Single by Trackshittaz
- Language: Mühlviertlerisch
- Released: 5 December 2011
- Genre: Hip hop
- Length: 2:58
- Label: Sony Music Entertainment Austria
- Songwriters: Lukas Plöchl; Manuel Hoffelner;
- Producer: Sam Vahdat

Trackshittaz singles chronology
| "Oida Chüüü" (2011) | "Woki mit deim Popo" (2011) | "Geila Ois ..." (2012) |

Music video
- "Woki mit deim Popo" on YouTube

Eurovision Song Contest 2012 entry
- Country: Austria
- Artist: Trackshittaz

Finals performance
- Semi-final result: 18th
- Semi-final points: 8

Entry chronology
- ◄ "The Secret Is Love" (2011)
- "Shine" (2013) ►

Official performance video
- "Woki mit deim Popo" on YouTube

= Woki mit deim Popo =

2011 song by Trackshittaz

"Woki mit deim Popo" (/de-AT/; colloquial Austrian German for "wiggle your butt") is a 2012 single by Austrian rap duo Trackshittaz. The song represented Austria at the Eurovision Song Contest 2012, after winning Österreich rockt den Song Contest, Austria's national final. The song would then proceed to fail to qualify, only scoring 8 points, securing a last-place finish in 18th.

== Background ==
According to one of the band's rappers, Manuel Hoffelner, the song was created during the ongoing European debt crisis as a way for people to keep good spirits during the crisis.

== Release ==
The song was released on 5 December 2011, with the music video being released on Trackshittaz's official YouTube channel.

== Eurovision Song Contest ==

=== Österreich rockt den Song Contest ===
Österreich rockt den Song Contest (Austria rocks the Song Contest) was the national final that selected Austria's entry for the Eurovision Song Contest 2012. The competition took place on 24 February 2012 at the ORF Center in Vienna. The show was broadcast on ORF eins as well as streamed online via ORF's official website and the official Eurovision Song Contest website eurovision.tv.

Nine of the ten artists were nominated by the radio channel Ö3, while a tenth act was chosen through a wildcard selection. The nine nominated artists were revealed on 1 December 2011 during the radio show Ö3-Wecker, aired on Ö3, while "How Can You Ask Me?" performed by Mary Broadcast Band was revealed on 9 January 2012 as the winner of the wildcard selection. Trackshittaz was announced as one of the nine artists nominated.

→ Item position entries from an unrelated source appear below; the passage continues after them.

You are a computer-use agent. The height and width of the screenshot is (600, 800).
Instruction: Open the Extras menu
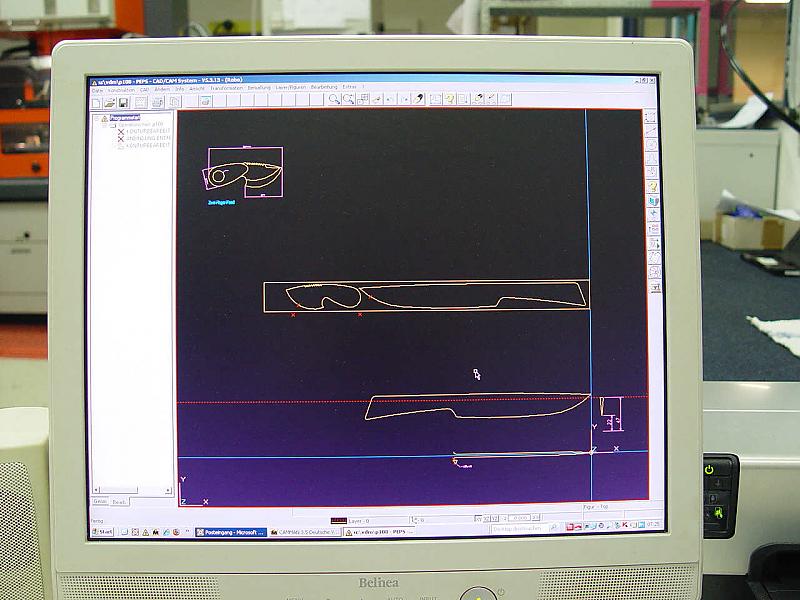coord(349,88)
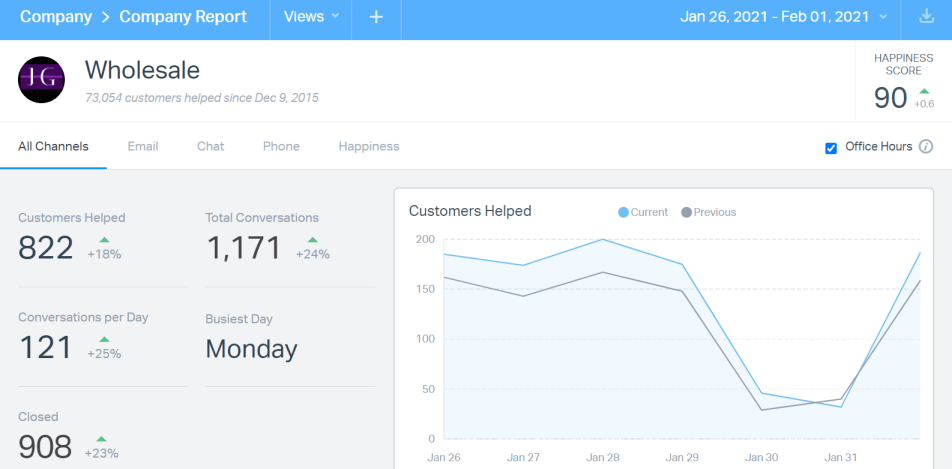
Task: Toggle the Office Hours checkbox
Action: 831,148
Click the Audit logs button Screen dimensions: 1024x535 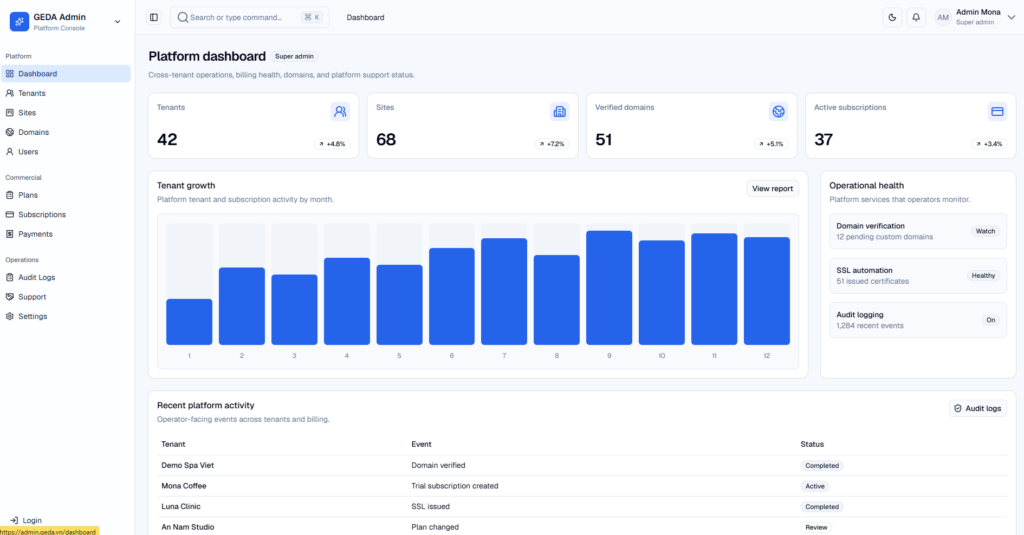[978, 408]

During the final, ten songs competed in the first round where the top two were selected by a public vote to proceed to the second round. "Woki mit deim Popo" was announced as one of the top two. In the second round, public televoting selected "Woki mit deim Popo" performed by Trackshittaz as the winner. As a result, "Woki mit deim Popo" would go on to represent Austria in the Eurovision Song Contest 2012.

=== At Eurovision ===
According to Eurovision rules, all nations with the exceptions of the host country and the "Big Five" (France, Germany, Italy, Spain and the United Kingdom) are required to qualify from one of two semi-finals in order to compete for the final; the top ten countries from each semi-final progress to the final. The European Broadcasting Union (EBU) split up the competing countries into six different pots based on voting patterns from previous contests, with countries with favourable voting histories put into the same pot. On 25 January 2012, a special allocation draw was held which placed each country into one of the two semi-finals, as well as which half of the show they would perform in. Austria was placed into the first semi-final, to be held on 22 May 2012, and was scheduled to perform in the second half of the show. The running order for the semi-finals was decided through another draw on 20 March 2012 and Austria was set to perform in position 16, following the entry from Hungary and before the entry from Moldova.

The song would manage an 18th place finish in the semi-final, earning 8 points in the process. As the song did not finish top 10, the song did not qualify for the final.

== Reception ==
Initial reviews were mixed. In the annual Wiwibloggs Wiwi Jury, some would praise the band for sending something unique to the contest, while some thought the song was sexist.